Hungarian diabetics who fail to stick to their diet will be deprived of more modern treatments from July, under a government decree published aimed at cutting health spending.
Diabetics undergo a blood test on average every three months and those who score high levels of glycaemia more than twice a year could be turned away from treatments with analog insulin – more efficient but also more expensive – and left with the less efficient human insulin, under the new rules.
Currently, all diabetes treatments are subsidised by the state, which hopes to reduce health spending with the new rules.

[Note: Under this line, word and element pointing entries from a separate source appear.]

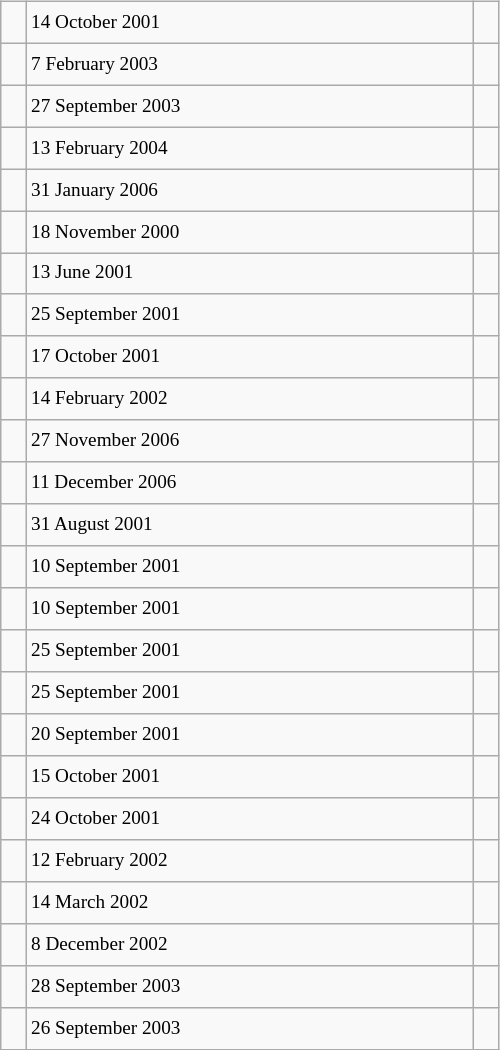
20 September 2001 [249, 735]
12 February 2002 [249, 861]
13 June 2001 [249, 274]
15 October 2001 [249, 777]
24 October 2001 [249, 819]
27 November 2006 [249, 441]
26 September 2003 [249, 1028]
18 November 2000 [249, 232]
31 January 2006 [249, 190]
13 February 2004 [249, 148]
14 October 2001 [249, 22]
7 February 2003 [249, 64]
11 December 2006 [249, 483]
17 October 2001 [249, 357]
27 September 2003 [249, 106]
14 March 2002 [249, 902]
14 February 2002 [249, 399]
8 December 2002 [249, 944]
31 August 2001 [249, 525]
28 September 2003 [249, 986]
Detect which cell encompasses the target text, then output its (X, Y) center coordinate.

The decree does not however apply to children under 18 and those in a life-threatening condition.
Few patients able to control their diet
According to the decree in the Official Journal, drugs for Hungary's 500,000 diabetics cost some $131.7 million every year.
"Taxpayers' money should not be spent on patients who don't cooperate with their doctor," it said.
Laszlo Bene, head of the diabetes department at Budapest's Peterfy Sandor hospital, warned however that the short-term gains would be coupled with long-term financial pain caused by future spending on treating secondary effects that might follow the use of human insulin.
"Only 30% of patients are able to control their diet."
Discipline not the factor
"Discipline is not the only factor but also the lack of money for good quality foods," he told the daily Nepszabadsag.
The national diabetes society backed the decree however.
"The analog insulin treatment should be used only for those who cannot achieve correct blood sugar levels... by other treatments," the society's president Gabor Winkler told Hungarian news agency MTI.